Whenever I speak on the topic of social software, I emphasize culture. How and why a specific audience uses something is more important than how you want to apply it, essentially. Case in point is the session I blogged from Saturday morning for PLA on social networking and reference. In their efforts to perform “outreach,” librarians thought it was a good idea to try to figure out how to get around Facebook’s built-in messaging system… which was trying to prevent them from essentially spamming Facebook users. People who understand Facebook’s user culture know that this is *bad* and it shouldn’t be done, but these librarians thought they were doing a good, clever thing by trying to circumvent the system.

librarians need to study the fine art of anthropology when it comes to social networking. That’s the true key to user-centered design in the library world: it doesn’t start with us and our wants and needs, it starts with them.

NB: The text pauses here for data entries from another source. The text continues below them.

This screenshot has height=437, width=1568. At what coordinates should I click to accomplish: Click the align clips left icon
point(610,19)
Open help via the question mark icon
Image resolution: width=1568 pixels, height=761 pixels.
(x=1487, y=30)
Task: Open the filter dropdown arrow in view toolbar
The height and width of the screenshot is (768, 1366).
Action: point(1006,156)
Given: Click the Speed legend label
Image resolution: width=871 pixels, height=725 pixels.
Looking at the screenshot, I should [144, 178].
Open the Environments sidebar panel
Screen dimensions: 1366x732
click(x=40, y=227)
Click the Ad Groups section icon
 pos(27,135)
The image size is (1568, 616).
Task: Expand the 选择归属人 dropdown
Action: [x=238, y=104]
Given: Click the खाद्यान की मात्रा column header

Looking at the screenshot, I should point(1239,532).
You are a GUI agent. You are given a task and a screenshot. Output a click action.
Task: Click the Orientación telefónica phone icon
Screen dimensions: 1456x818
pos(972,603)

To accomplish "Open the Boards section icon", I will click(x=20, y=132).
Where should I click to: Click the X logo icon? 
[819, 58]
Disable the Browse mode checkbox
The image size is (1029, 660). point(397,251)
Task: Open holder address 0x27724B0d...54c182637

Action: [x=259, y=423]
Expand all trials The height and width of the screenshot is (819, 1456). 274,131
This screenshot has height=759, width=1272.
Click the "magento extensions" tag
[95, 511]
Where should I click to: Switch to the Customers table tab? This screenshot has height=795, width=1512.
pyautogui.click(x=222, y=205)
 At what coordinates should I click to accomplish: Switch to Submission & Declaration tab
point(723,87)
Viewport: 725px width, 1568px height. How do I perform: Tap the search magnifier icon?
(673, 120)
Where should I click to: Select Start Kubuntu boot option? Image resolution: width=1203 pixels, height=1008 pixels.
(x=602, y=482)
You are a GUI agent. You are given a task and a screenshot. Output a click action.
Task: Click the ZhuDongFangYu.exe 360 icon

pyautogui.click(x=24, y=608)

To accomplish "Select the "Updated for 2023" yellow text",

Yes! It’s so critical that we understand these tools, how they are used, and how they are viewed by the people using them before we start building presence and friending our patrons. And it’s not only about understanding social networking. It’s also about understanding our own unique population. Where one library’s population may be perfectly comfortable with the library friending them in MySpace, another library’s population would be horrified. We need to understand not only our users’ needs and wants, but also how they approach these tools, what sort of sense of privacy they have, and what sort of interactions they might want from the library. It’s so easy to get tunnel vision or to see one library who has implemented a social technology successfully and to think that you can just do the same at your library. It’s so dependent on your population and your understanding of the culture of the technologies.

As I wrote in a reply to Kate’s post “I’m glad these questions are being asked. We need to be critical of our role in the ‘2.0’ world. We want to do right by our patrons, not force ourselves on them, invade their spaces, or create tools they don’t want to use. And sometimes it’s difficult to know if what we’re doing is helping, hurting or is just plain getting ignored.”